1 甲第3号証、甲第8号証の2ないし6、同号証の8、同号証の10、甲第9号証の1(甲第12号証の2と同一のもの)、甲第10号証の1ないし7、甲第11号証の2、同号証の4、同号証の7、同号証の11、甲第12号証及び甲第13号証によれば、以下の事実を認めることができる。

(1)請求人は、最初の使用を1999年7月とする「LIFTED RESEARCH GROUP」の文字よりなる商標(引用商標)を国際分類第25類を指定商品として、米国において登録(登録第2513951号)を受けた。

(2)引用商標を使用した請求人の製品(以下「請求人製品」という。

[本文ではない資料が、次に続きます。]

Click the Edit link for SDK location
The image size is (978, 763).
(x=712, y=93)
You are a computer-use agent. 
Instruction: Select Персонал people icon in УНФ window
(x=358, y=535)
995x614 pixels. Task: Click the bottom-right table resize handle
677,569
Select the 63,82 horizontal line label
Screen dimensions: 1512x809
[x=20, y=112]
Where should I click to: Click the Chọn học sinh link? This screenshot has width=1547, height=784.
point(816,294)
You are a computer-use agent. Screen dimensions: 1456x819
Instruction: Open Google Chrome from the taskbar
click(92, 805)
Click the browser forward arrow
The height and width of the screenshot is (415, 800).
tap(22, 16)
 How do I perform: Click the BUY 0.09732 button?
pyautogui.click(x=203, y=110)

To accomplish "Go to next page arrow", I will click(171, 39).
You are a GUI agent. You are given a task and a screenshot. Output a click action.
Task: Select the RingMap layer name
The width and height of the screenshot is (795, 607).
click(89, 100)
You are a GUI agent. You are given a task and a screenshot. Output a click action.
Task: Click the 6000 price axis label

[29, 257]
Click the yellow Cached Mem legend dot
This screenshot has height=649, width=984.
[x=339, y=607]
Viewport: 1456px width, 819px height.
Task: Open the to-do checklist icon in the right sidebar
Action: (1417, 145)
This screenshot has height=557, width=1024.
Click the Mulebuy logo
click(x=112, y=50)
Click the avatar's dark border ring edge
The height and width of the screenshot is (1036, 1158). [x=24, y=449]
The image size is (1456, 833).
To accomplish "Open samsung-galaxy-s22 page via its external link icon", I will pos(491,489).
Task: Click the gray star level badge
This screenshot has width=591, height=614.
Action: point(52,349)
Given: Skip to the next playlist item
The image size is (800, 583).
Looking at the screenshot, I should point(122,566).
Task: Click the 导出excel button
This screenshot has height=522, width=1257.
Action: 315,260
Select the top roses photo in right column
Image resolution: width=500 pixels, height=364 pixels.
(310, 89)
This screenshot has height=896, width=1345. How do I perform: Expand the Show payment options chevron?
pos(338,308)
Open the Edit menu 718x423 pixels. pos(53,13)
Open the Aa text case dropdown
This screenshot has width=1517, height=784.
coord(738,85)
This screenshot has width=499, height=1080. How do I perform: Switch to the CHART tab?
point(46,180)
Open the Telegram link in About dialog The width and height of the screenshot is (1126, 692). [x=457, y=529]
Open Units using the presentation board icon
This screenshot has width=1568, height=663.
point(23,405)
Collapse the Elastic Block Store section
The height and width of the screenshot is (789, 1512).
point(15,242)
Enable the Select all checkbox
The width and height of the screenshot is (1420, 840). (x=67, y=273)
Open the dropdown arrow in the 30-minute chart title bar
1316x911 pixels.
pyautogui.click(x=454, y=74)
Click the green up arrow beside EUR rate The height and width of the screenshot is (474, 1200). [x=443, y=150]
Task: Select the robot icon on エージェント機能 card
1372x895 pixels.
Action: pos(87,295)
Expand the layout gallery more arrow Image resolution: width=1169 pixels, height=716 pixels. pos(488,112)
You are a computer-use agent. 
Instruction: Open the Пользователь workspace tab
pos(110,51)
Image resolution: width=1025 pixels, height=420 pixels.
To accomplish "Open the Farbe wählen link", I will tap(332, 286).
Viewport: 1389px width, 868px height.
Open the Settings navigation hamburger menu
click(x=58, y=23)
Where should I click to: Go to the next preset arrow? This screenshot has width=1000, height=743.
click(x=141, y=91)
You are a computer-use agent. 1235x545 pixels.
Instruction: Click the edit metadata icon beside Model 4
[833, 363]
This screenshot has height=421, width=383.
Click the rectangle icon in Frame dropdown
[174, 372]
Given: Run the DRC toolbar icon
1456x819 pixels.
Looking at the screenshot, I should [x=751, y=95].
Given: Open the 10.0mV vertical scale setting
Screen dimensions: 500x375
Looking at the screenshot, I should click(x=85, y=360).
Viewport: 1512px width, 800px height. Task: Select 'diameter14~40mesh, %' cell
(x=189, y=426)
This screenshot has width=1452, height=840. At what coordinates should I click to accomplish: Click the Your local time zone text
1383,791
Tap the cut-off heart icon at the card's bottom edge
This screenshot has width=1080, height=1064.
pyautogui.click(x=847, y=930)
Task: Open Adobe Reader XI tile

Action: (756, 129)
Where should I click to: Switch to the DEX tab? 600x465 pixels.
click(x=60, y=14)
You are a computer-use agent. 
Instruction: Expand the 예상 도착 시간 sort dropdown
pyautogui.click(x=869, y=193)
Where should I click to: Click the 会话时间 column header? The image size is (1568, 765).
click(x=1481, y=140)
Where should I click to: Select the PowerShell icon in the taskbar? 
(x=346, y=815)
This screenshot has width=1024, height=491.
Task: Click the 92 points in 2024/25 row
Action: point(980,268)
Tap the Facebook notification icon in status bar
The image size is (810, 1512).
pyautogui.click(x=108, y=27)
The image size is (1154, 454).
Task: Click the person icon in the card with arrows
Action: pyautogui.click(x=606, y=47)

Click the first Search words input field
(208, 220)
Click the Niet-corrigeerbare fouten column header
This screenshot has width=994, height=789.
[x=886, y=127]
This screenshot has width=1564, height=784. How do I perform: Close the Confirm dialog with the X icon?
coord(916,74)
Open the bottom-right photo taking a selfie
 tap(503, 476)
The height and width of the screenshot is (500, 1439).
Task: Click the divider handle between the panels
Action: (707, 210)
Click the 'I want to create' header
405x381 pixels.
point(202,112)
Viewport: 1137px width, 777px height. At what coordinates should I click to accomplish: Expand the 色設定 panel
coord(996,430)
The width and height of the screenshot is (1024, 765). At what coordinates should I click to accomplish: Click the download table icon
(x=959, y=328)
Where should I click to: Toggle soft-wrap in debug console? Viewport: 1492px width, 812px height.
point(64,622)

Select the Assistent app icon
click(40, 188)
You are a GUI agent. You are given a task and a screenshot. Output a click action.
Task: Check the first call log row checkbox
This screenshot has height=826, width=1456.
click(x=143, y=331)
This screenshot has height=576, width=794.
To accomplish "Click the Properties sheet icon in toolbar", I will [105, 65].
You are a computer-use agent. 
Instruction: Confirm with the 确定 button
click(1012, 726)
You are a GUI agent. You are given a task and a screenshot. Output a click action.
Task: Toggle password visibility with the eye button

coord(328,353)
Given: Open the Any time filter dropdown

)は、主として若者を対象とした商品(被服等)である。

(3)請求人は、1999年9月5日から7日の間に、米国カリフォルニア州で開催されたASR見本市に参加し、該ASR見本市に先立ち、引用商標を表示した旗、カタログ、ステッカーなどを業者に発注し、これらを該ASR見本市で使用したことが窺える。

(4)請求人製品は、米国において、1999年10月ころに発行された雑誌をはじめ、2000年ころから若者向けの雑誌に紹介されていた。

(5)請求人製品は、ASR見本市以降の1999年9月から12月ころにかけて、日本の法人である「BP TRADING CO.」(神奈川県横浜市)、「Senri Boeki Corporation」(米国の仲買人である「C.C.& COMPANY」を介して)、「LEXINGTON Co.Ltd.」(東京都渋谷)、「SHINKICHI」(米国の仲買人である「WORLD CONSCIOUS CORP.」を介して)、「CALQUINTO CO.,LTD.」(大阪府淀橋区、米国の代理店である「DIPLO U.S.A.,INC.」を介して)との間における取引によって、日本に輸出された。

2 前記1で認定した事実によれば、引用商標は、請求人の取扱いに係る被服等を表示するものとして、本件商標の登録出願時には、少なくとも米国の若者を中心とした需要者層及び日本の若者向け被服を扱う業者の間において、広く認識されていたと推認し得るところである。

3 本件商標は、前記したとおり、「LIFTED RESEARCH GROUP」の文字を書してなるものであり、また、引用商標も「LIFTED RESEARCH GROUP」の文字よりなるものであるから、両商標は、同一の綴り字よりなるものである。

そうすると、本件商標と引用商標は、「リフテッドリサーチグループ」の称呼を同一にするばかりでなく、外観上類似する商標というべきである。

加えて、引用商標を構成する「LIFTED RESEARCH GROUP」の文字は、だれでもが容易に商標として採択し得る成語(熟語)よりなるものではなく、「LIFTED」、「RESEARCH」、「GROUP」の各語の組み合わせに独創性があるというべきであって、これらの各語と全く同一の組み合わせである本件商標を被請求人が採択すること自体、偶然の一致とは認め難いところである。

してみると、被請求人による本件商標についての登録は、米国及び日本において周知であった引用商標の存在を知り、日本において、引用商標が登録されていないことを奇貨として、先取り的に登録出願し、登録を受けたものと推認せざるを得ない。

したがって、本件商標は、他人の業務に係る商品を表示するものとして、日本国内の若者向け被服の業者及び外国における若者を中心とした需要者の間において、広く認識されている商標(引用商標)と類似の商標であって、不正の目的をもって使用する商標というべきであるから、商標法第4条第1項第19号に該当するものである。

4 以上のとおり、本件商標は、商標法第4条第1項第19号に違反して登録されたものであるから、商標法第46条第1項の規定により無効とすべきである。

よって、結論のとおり審決する。